First the not. Take all those cuts in spending on arts education. Arts education is the strongest predictor of participation in the arts. No kids being educated in the arts eventually translates into fewer adults supporting them. Perhaps the spending-cut chickens are wandering home to roost. Also, those in the tax bracket able to routinely drop $5000 on audio systems and $300 on jeans might not really know better. A large percentage of the ultra-high net worth individuals - which make up the Supremium tribe - made their money in non-artsy industries like manufacturing and waste management. Meaning they never paid much attention to the arts while making all that dough. Of course, now that they can easily afford it, they lack an education in it. (image)

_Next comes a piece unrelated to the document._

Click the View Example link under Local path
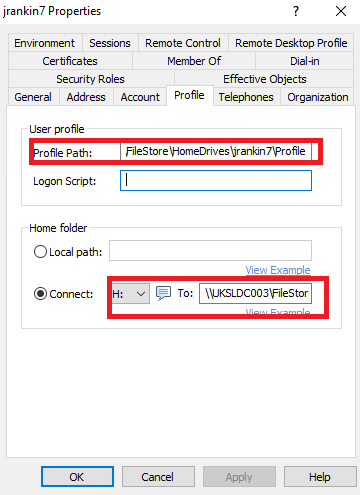This screenshot has width=360, height=495. 278,270
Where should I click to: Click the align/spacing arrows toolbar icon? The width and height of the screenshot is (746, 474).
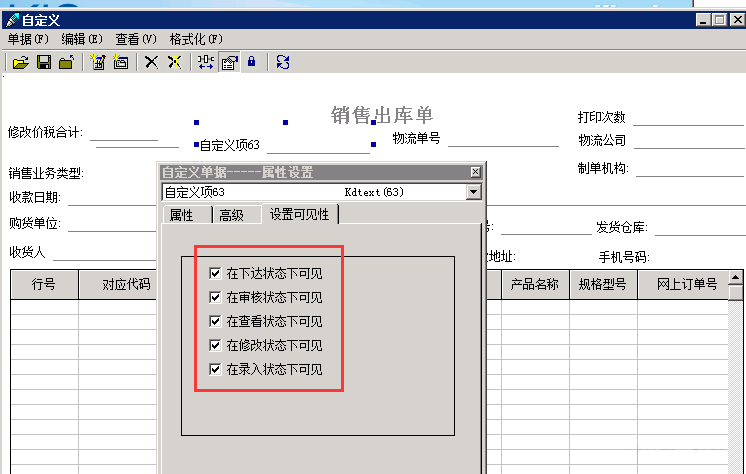(206, 62)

Now for the maybe. While people may not "get" the arts, they certainly "get" toast. Bread is something many, many of us know, eat and love. And can discern good quality from bad. But the thing is, those charging $4 for a slice of toast aren't simply slapping a piece of Wonderbread onto a paper plate and giving it a schmear of margarine. Rather, this fancy toast comes from fancy bread made by someone with some fancy breadmaking skills. And skills like these are just what we should be supporting. "Save your money," exhorts O'Dell. "Buy regular coffee...Bake your own bread." But if we don't necessarily know how and we don't support the people doing the baking, we might eventually forget altogether.